Greffier lors des débats : Mme Natacha BARBE.
Les parties ont été avisées que le prononcé de la décision aurait lieu par mise à disposition au greffe le 03 Juillet 2025.
ARRÊT
Contradictoire,
Prononcé par mise à disposition au greffe le 03 Juillet 2025,
Signé par Madame Carole DAUX-HARAND, Présidente de chambre et Mme Natacha BARBE, greffier auquel la minute de la décision a été remise par le magistrat signataire.
***
EXPOSÉ DU LITIGE
Monsieur [X] [E] était locataire commercial de locaux situés [Adresse 5] à [Localité 6], au sein desquels il exerçait une activité de boulangerie-pâtisserie, fonds qu’il avait acquis le 25 octobre 2006.
Le 20 mars 2008, Madame [G], bailleresse, lui a délivré un congé avec refus de renouvellement et offre d’indemnité d’éviction de 15.000 euros, pour le 29 septembre 2009.
Monsieur [E] est décédé le 31 décembre 2008 au cours de la procédure collective ouverte contre lui, s’agissant d’un redressement judiciaire du 19 décembre 2008, converti en liquidation le 30 janvier 2009.
La SELARL GAUTHIER SOHM, devenue par la suite, la SELARL JSA, a été désignée liquidateur judiciaire.
Maître [T] [I] a été désigné mandataire ad hoc par ordonnance du 28 janvier 2009 afin d’exercer les droits de Monsieur [X] [E] dans le cadre de la procédure collective. Par la suite, le 26 juillet 2017, la SCP B.T.S.G a été désignée en remplacement de Maître [T] [I].

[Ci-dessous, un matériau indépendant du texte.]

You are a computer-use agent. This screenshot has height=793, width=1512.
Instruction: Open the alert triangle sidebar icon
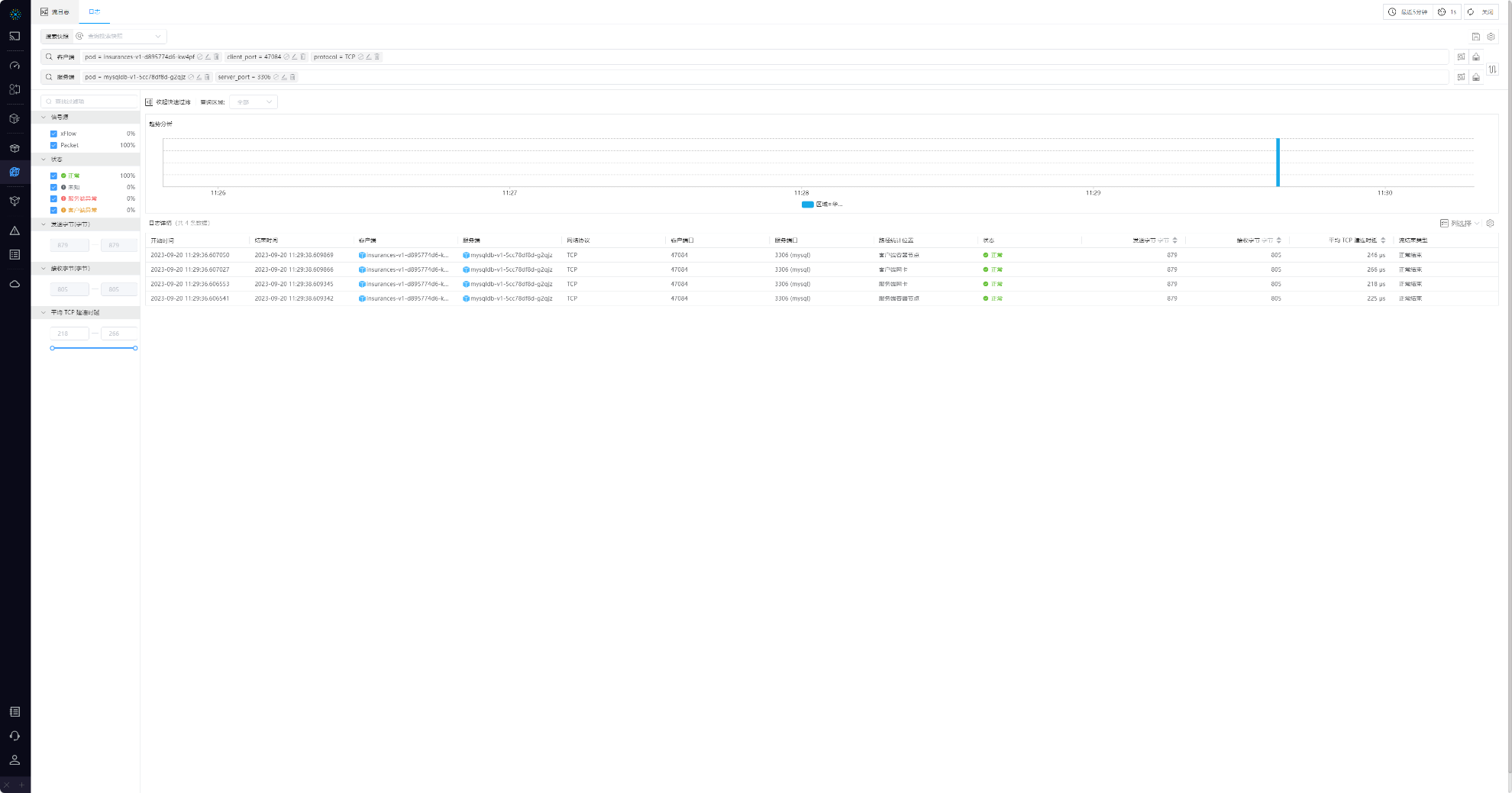coord(15,230)
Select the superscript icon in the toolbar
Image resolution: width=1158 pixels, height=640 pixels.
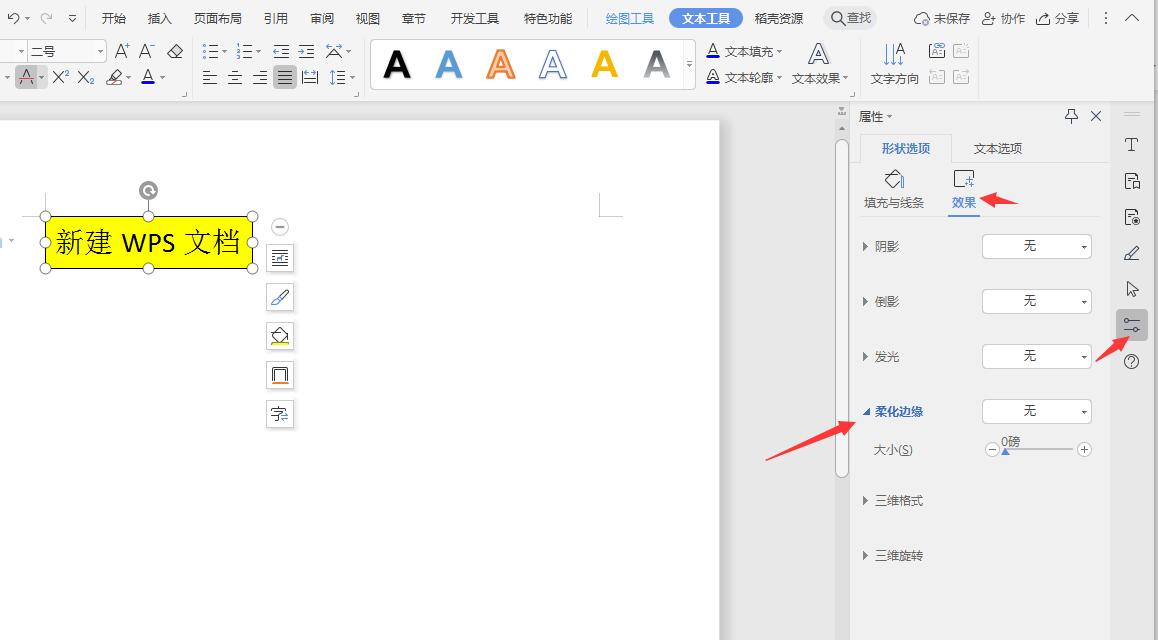pos(61,78)
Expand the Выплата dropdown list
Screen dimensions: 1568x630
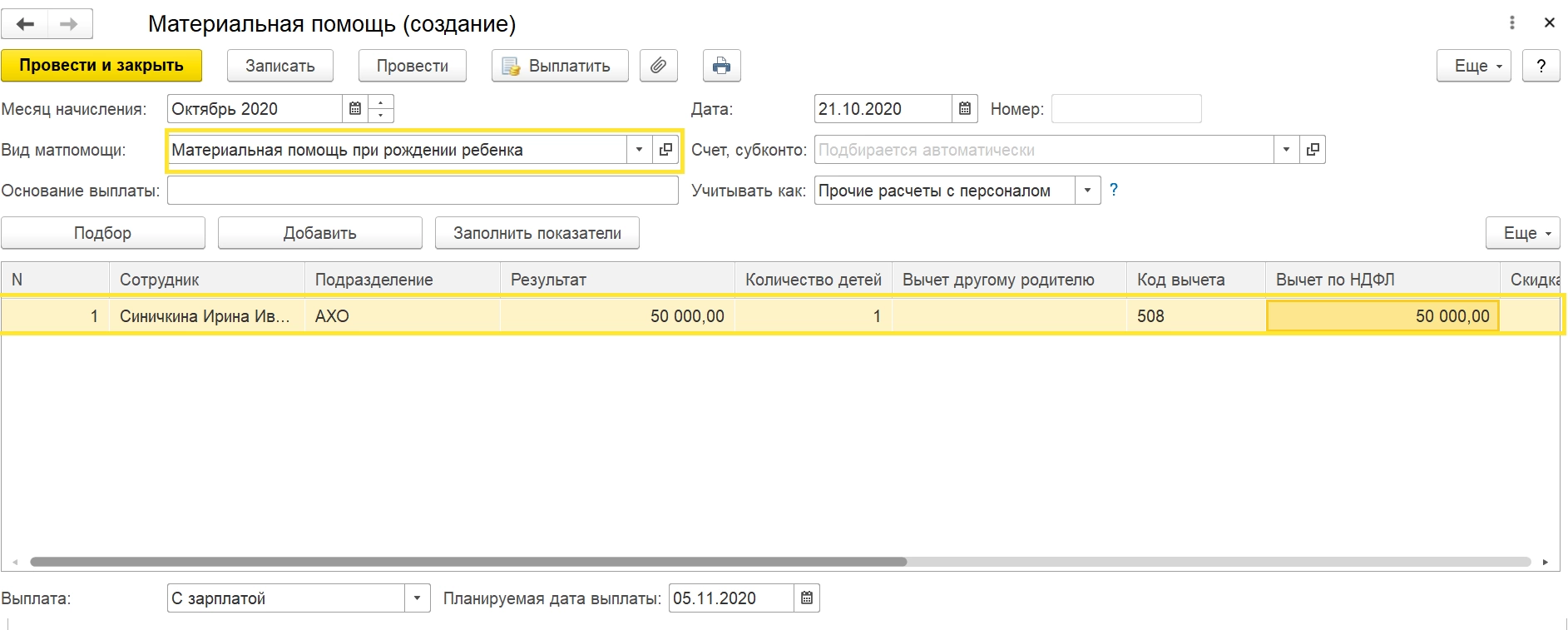[417, 598]
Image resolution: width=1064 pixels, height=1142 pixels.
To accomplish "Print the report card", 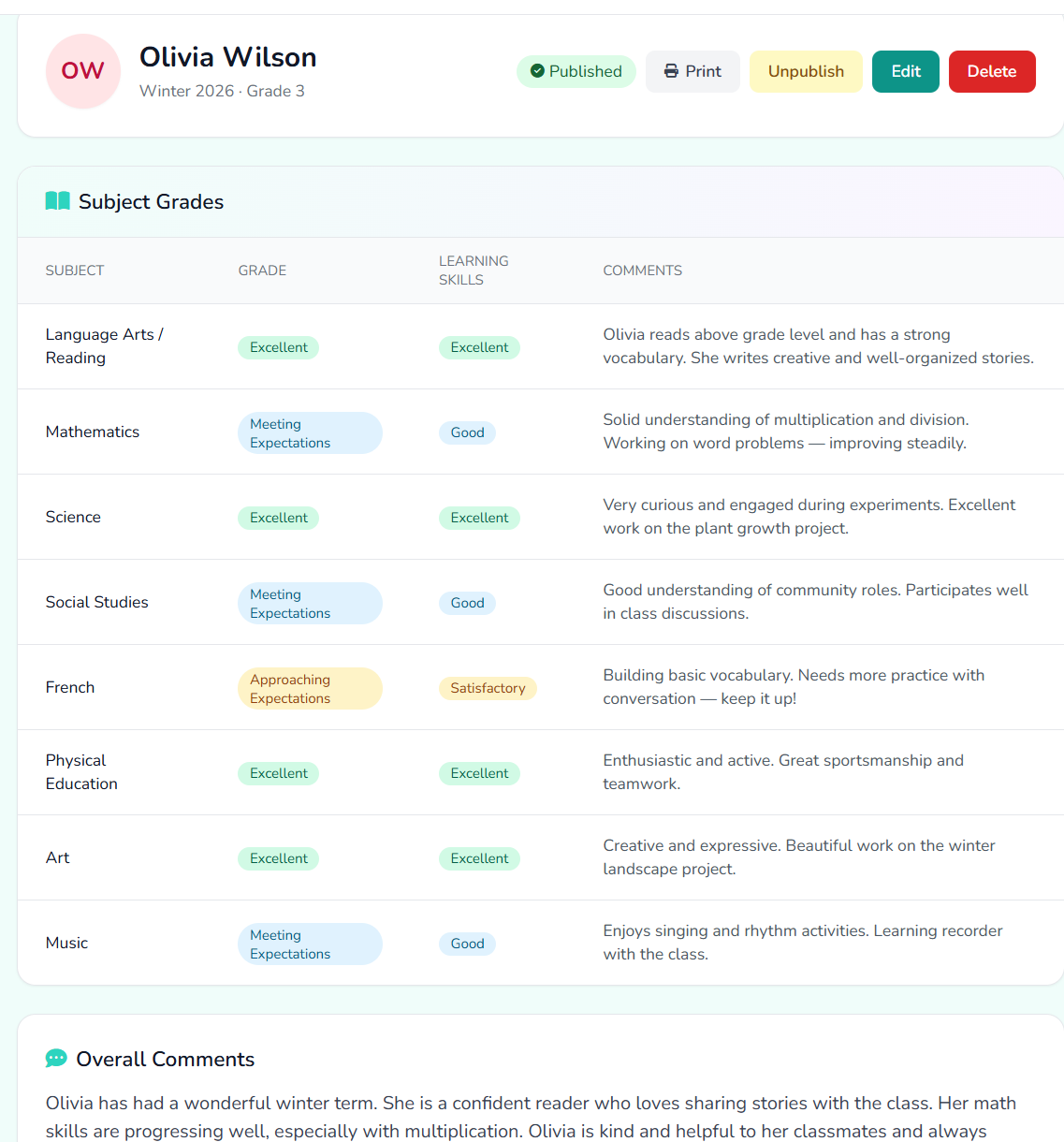I will point(692,70).
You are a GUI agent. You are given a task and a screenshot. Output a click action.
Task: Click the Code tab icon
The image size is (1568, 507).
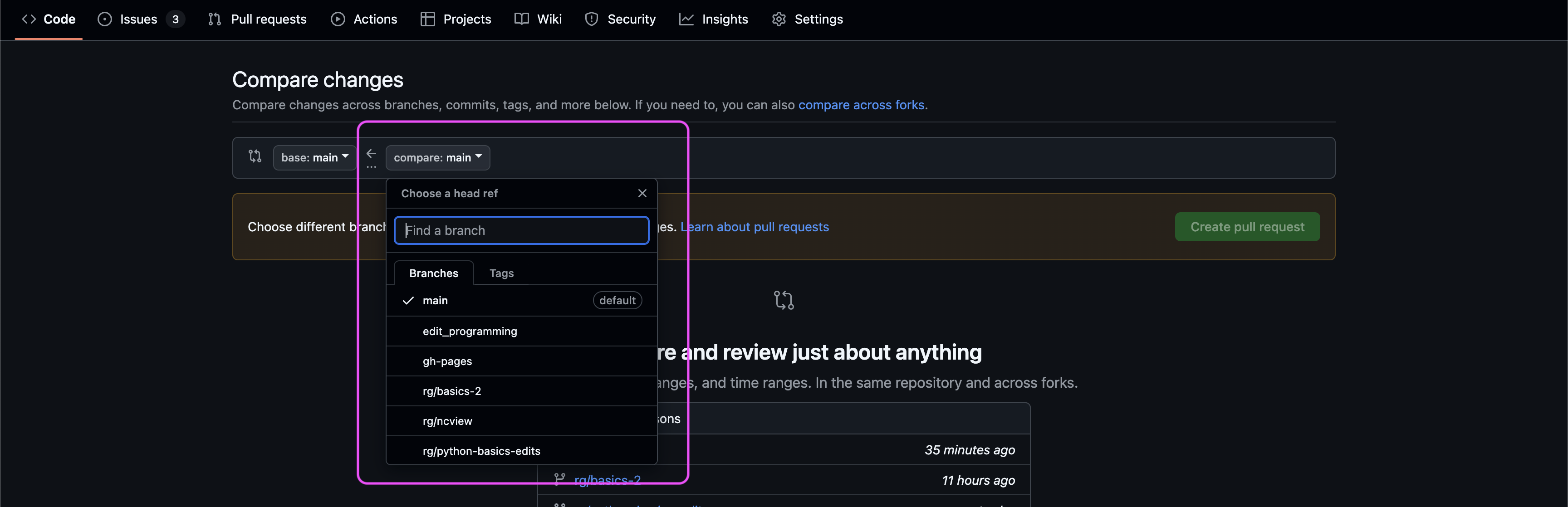29,20
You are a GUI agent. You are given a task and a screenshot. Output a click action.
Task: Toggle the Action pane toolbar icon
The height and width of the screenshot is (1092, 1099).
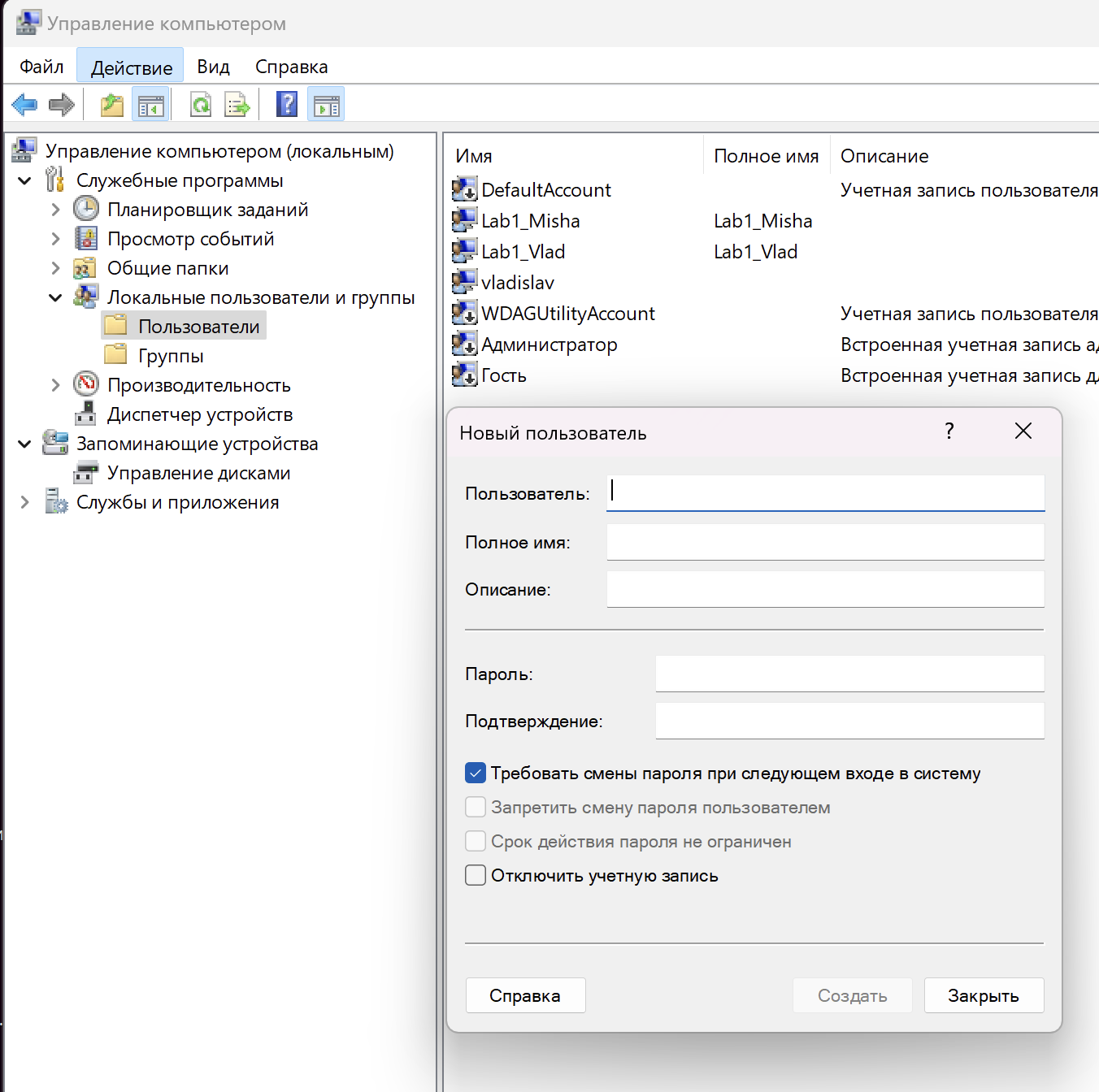click(x=326, y=105)
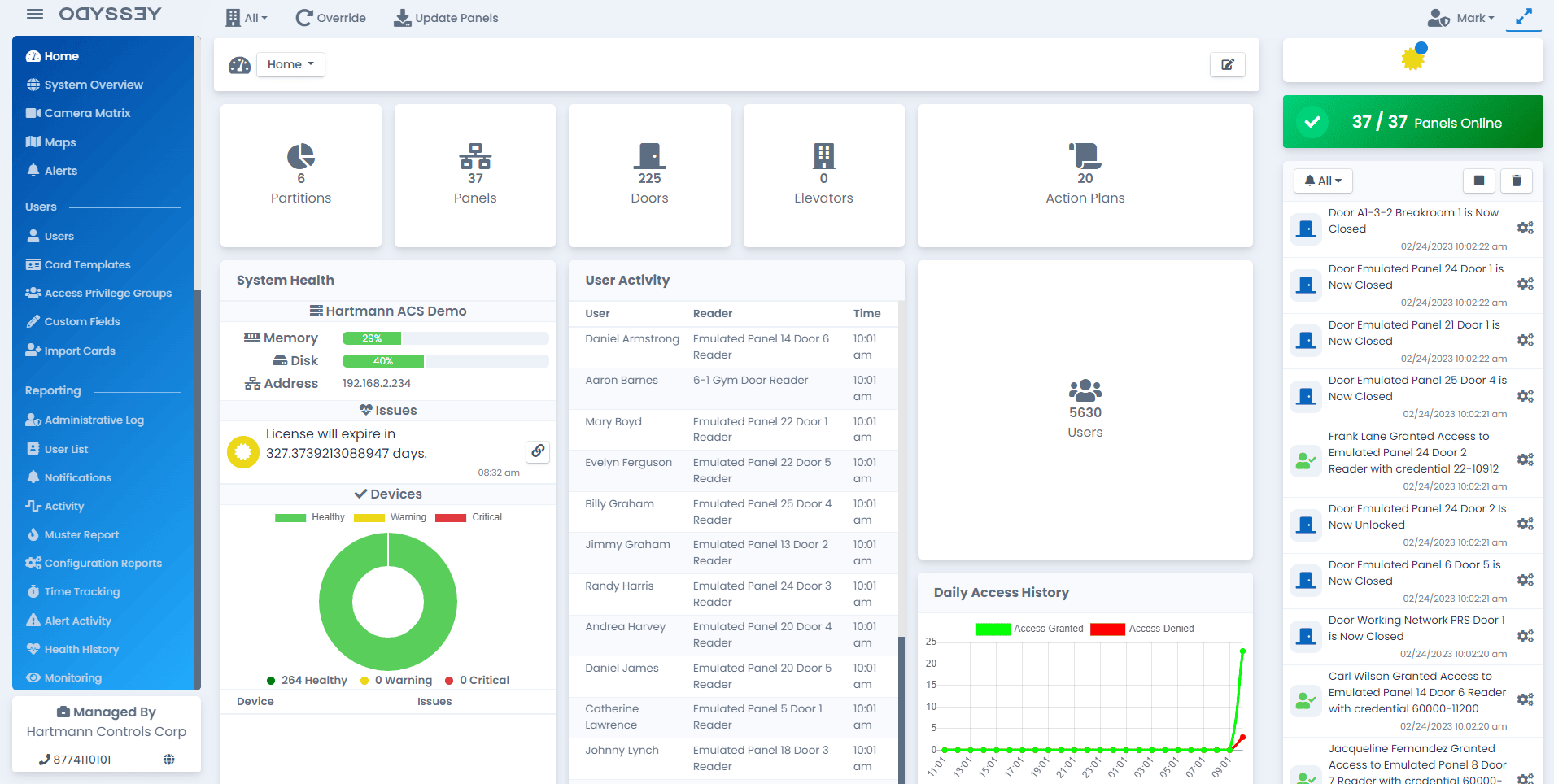Screen dimensions: 1554x784
Task: Click the Update Panels button
Action: point(446,18)
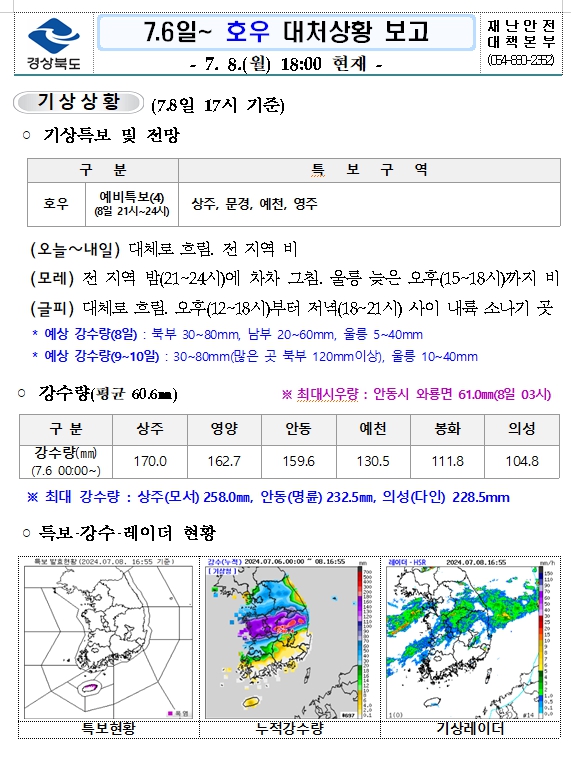Click the phone number under 재난안전대책본부

pyautogui.click(x=521, y=60)
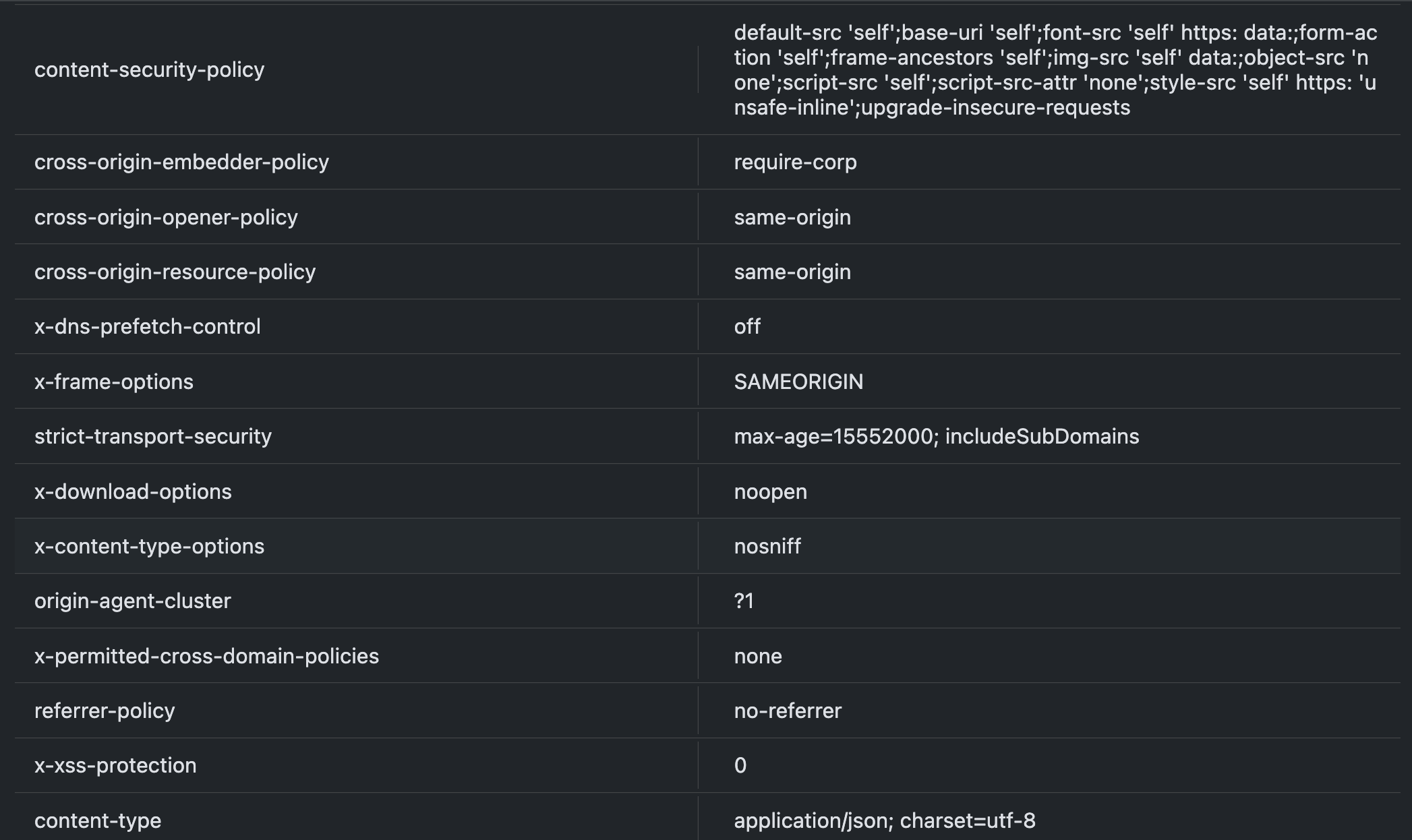
Task: Select the no-referrer value
Action: pos(788,711)
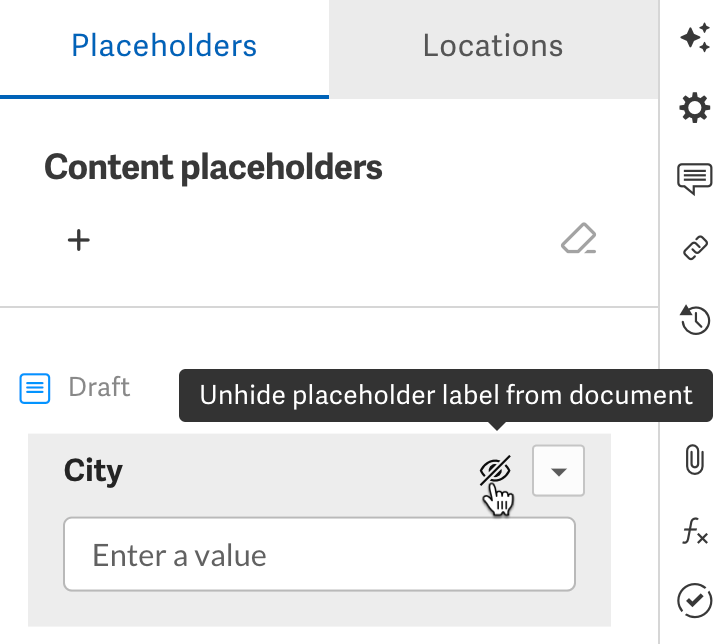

Le 13 février 2009, la bailleresse a mis en demeure le liquidateur de prendre partie sur la poursuite du bail.
Par un arrêt du 08 mars 2013, la cour d’appel d’Aix-en-Provence a dit que la bail avait pris fin le 29 septembre 2009, à la date d’effet du congé.
Le liquidateur judiciaire a assigné Madame [G], bailleresse, en fixation d’une indemnité d’éviction à hauteur de 179.495,73 euros.
Par jugement contradictoire du 06 juillet 2017, le tribunal de grande instance de GRASSE a :
— reçu Maître [T] [I] en qualité de mandataire ad hoc de Monsieur [X] [E] en son intervention volontaire,
— débouté la SELARL JSA et Maître [T] [I] es-qualités respectivement de liquidateur et de mandataire ad hoc de Monsieur [E], de leurs demandes,
— débouté Madame [W] [G] de sa demande de dommages et intérêts pour procédure abusive,
— condamné la SELARL JSA es qualité de liquidateur de Monsieur [E] à verser à Madame [G] la somme de 2000 euros sur le fondement de l’article 700 du code de procédure civile,
— laissé les dépens à la charge de la SELARL JSA et de Maître [T] [I] es qualités, dont distraction au profit de Maître MOONS.
Le premier juge a relevé que l’indemnité d’éviction devait correspondre à une indemnité de remplacement et non à une indemnité de déplacement de fonds.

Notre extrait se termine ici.